The song Thamnam Thamnam was remixed by Mano Murthy in Abhinetri (2015).

The tune of the song Endendu Ninnanu Marethu was used in the 1992 Hindi movie Jaan Se Pyaara as Bin Tere Kuch Bhi Nahi Hai Jeevan Mera. The same song was also recreated in Muddina Kanmani starring Shivarajkumar.

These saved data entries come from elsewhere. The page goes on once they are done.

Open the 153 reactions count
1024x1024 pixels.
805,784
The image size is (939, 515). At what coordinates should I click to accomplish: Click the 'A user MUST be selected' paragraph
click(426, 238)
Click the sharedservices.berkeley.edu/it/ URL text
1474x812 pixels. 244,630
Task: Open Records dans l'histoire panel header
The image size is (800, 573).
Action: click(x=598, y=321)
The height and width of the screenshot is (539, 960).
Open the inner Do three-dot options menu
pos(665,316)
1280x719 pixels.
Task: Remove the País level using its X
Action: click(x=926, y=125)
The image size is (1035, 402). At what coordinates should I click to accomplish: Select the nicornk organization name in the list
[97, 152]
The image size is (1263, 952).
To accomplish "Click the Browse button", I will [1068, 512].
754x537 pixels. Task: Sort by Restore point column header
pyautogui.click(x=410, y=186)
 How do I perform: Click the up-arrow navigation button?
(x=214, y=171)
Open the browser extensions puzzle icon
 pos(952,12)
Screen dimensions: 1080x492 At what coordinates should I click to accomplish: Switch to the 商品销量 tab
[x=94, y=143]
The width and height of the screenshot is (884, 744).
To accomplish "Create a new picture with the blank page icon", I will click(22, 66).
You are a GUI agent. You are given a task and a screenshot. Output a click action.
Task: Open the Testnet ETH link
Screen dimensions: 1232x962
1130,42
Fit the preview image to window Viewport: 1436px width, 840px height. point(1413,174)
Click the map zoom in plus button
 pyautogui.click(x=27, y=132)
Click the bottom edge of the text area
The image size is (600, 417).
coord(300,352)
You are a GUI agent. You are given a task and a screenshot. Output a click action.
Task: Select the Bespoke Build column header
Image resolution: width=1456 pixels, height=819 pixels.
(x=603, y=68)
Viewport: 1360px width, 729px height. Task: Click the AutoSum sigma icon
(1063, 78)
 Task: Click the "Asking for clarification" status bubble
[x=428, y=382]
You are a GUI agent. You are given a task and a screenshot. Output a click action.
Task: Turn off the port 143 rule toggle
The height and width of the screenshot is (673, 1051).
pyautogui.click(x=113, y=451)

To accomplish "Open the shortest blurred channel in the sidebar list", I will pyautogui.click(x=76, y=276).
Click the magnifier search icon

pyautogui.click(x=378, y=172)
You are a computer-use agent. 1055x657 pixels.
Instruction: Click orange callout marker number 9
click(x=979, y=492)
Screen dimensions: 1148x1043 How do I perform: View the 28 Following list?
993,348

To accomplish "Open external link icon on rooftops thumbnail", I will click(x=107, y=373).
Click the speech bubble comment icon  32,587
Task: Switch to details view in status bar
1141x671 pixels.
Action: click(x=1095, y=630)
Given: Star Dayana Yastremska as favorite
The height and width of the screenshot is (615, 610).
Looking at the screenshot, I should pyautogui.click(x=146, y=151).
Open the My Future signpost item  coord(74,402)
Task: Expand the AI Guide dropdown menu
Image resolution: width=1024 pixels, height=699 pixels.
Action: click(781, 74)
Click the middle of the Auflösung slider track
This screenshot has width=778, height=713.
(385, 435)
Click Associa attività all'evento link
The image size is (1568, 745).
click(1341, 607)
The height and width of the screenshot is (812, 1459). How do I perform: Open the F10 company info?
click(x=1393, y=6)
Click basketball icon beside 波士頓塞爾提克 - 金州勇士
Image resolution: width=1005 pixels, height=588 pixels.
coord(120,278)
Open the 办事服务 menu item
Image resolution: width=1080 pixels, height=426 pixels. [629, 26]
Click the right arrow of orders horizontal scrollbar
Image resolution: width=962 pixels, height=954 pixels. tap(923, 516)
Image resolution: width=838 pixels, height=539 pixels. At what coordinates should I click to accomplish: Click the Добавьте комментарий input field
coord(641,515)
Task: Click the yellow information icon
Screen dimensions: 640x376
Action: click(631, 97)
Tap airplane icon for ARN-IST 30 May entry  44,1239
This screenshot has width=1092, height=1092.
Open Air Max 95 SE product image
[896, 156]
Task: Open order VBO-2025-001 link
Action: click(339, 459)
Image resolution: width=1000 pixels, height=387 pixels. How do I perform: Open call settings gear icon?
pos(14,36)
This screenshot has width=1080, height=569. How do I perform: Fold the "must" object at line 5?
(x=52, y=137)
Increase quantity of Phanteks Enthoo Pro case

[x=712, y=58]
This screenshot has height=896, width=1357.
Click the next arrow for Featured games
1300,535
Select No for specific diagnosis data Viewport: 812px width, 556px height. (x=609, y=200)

| No. | Title | Lyrics | Singers | Picturization | Length |
|---|---|---|---|---|---|
| 01 | "Endu Ninna Noduve" | Chi. Udaya Shankar | P. B. Sreenivas | Rajkumar | 4:06 |
| 02 | "Endendu Ninnanu Marethu" | Chi. Udaya Shankar | P. B. Sreenivas Vani Jayaram | Rajkumar Manjula | 4:34 |
| 03 | "Baadi Hoda Balli inda " | Chi. Udaya Shankar | P. B. Sreenivas | Rajkumar | 3:21 |
| 04 | "Poojisalendhe Hoogala tande " | Chi. Udaya Shankar | S. Janaki | Kalpana | 4:21 |
| 05 | "Thamnam Thamnam" | Chi. Udaya Shankar | P. B. Sreenivas S. Janaki | Rajkumar Kalpana | 4:21 |
| 06 | "Indu Enage Govindha " | Raghavendra Swamy | S. Janaki | Kalpana | 4:21 |

== Reception ==
In a 2015 review of the film, a critic from The Hans India gave the film a rating of 4 1/2 out of 5 and wrote that "The film was a blockbuster hit and a must watch".

== Awards ==
At the 1973–74 Karnataka State Film Awards, the film won the award for Best Music Director (Rajan–Nagendra).

== Legacy ==
The film is considered as one of the greatest romantic films in Kannada noted for the strong performances of lead actors Rajkumar and Kalpana.

The film's title inspired a 2017 film of same name starring Vijay Raghavendra.